What is expected:
Filter the listing so that only lines with the word "section" remain.

Task material:
BEGIN
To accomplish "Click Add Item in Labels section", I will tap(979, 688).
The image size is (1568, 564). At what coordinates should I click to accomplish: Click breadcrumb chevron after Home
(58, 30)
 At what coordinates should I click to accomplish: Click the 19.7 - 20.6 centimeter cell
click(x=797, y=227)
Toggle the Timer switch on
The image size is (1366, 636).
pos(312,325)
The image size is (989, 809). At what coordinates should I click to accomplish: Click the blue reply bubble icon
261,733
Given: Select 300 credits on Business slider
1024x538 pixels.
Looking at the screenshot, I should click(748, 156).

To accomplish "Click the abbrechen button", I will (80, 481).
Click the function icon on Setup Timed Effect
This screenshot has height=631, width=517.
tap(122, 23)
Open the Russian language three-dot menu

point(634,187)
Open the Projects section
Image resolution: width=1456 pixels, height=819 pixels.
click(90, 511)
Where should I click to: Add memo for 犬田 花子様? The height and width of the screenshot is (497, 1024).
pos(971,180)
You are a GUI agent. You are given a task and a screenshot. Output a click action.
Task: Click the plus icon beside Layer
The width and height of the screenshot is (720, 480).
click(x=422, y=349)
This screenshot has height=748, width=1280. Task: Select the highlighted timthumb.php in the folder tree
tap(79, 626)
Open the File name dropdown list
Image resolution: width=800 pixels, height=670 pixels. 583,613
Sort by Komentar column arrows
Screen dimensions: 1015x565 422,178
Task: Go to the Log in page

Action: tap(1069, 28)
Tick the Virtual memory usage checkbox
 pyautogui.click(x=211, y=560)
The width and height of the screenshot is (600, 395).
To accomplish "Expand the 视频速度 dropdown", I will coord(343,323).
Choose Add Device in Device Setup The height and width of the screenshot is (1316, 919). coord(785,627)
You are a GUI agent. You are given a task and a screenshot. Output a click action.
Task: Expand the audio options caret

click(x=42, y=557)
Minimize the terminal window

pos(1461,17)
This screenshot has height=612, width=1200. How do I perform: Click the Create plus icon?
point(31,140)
END
Solution to the exercise:
To accomplish "Click Add Item in Labels section", I will tap(979, 688).
Open the Projects section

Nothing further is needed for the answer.